1 cup plus 2 tablespoons (242 grams) coconut milk

1 cup (212 grams) Cashew Milk

¾ cup plus 2 tablespoons (175 grams) granulated sugar

½ cup (80 grams) cocoa butter

¼ cup plus 2 teaspoons (70 grams) extra-virgin coconut oil

1 teaspoon (4 grams) kosher salt

1 recipe Roasted Bananas (about 160 grams;)

½ cup (64 grams) chopped walnuts

1. Pour the coconut and cashew milks into a tall (2-quart or larger) container and set aside. In a small saucepan, combine the sugar and ¼ cup (60 grams) water and stir over low heat until the sugar has melted. Stir in the cocoa butter and coconut oil until melted. Stir in the salt until dissolved.

2. Gently pour the sugar mixture into the coconut milk mixture. Using an immersion blender, buzz the liquids together until emulsified. Add the roasted bananas and use the immersion blender to buzz the mixture until emulsified. Cover and refrigerate the ice cream base until chilled, 1 to 2 hours. Do not refrigerate overnight. (If you must refrigerate overnight, “loosen” the solidified ice cream base by placing the container in a bowl with some warm water until it becomes more liquid.)

3. Pour the chilled ice cream base into an ice cream maker and freeze according to the manufacturer’s instructions. Place the container in which you refrigerated the custard in the freezer so you can use it to store the finished ice cream. Churn the ice cream until the texture resembles “soft serve.”

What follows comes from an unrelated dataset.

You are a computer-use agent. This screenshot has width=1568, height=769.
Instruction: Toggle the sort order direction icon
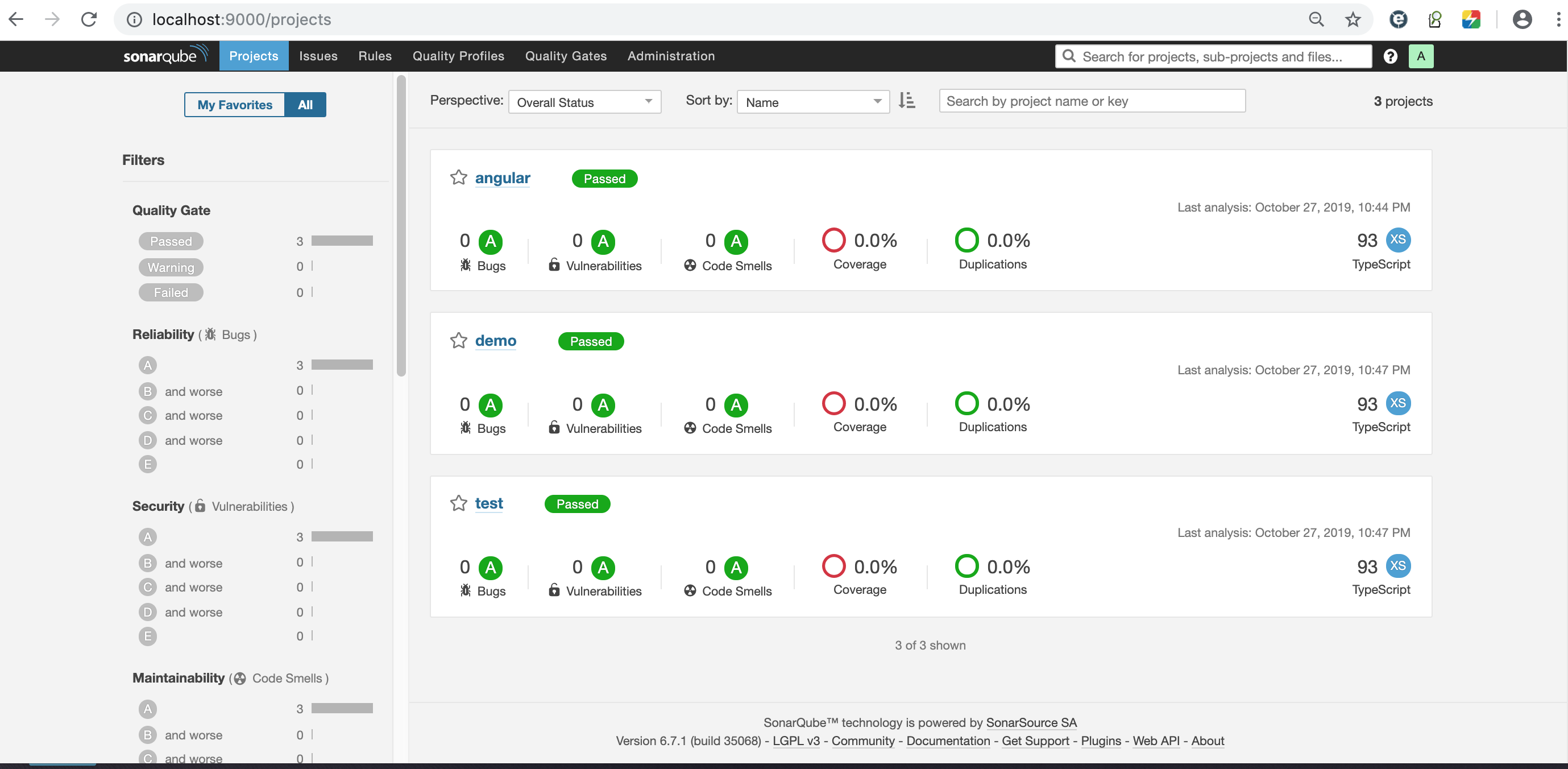pyautogui.click(x=906, y=101)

4. While the ice cream churns, preheat the oven to 300˚F; position a rack in the middle. Spread the walnuts on a rimmed baking sheet and toast in the oven for about 5 minutes, or until fragrant; transfer the nuts to a bowl to cool. In the last minute of churning, add the toasted walnuts and churn until incorporated. Transfer the ice cream to the chilled storage container and freeze until hardened to your desired consistency. Alternatively, you can serve it immediately—it will be the consistency of gelato. The ice cream will keep, frozen, for up to 7 days.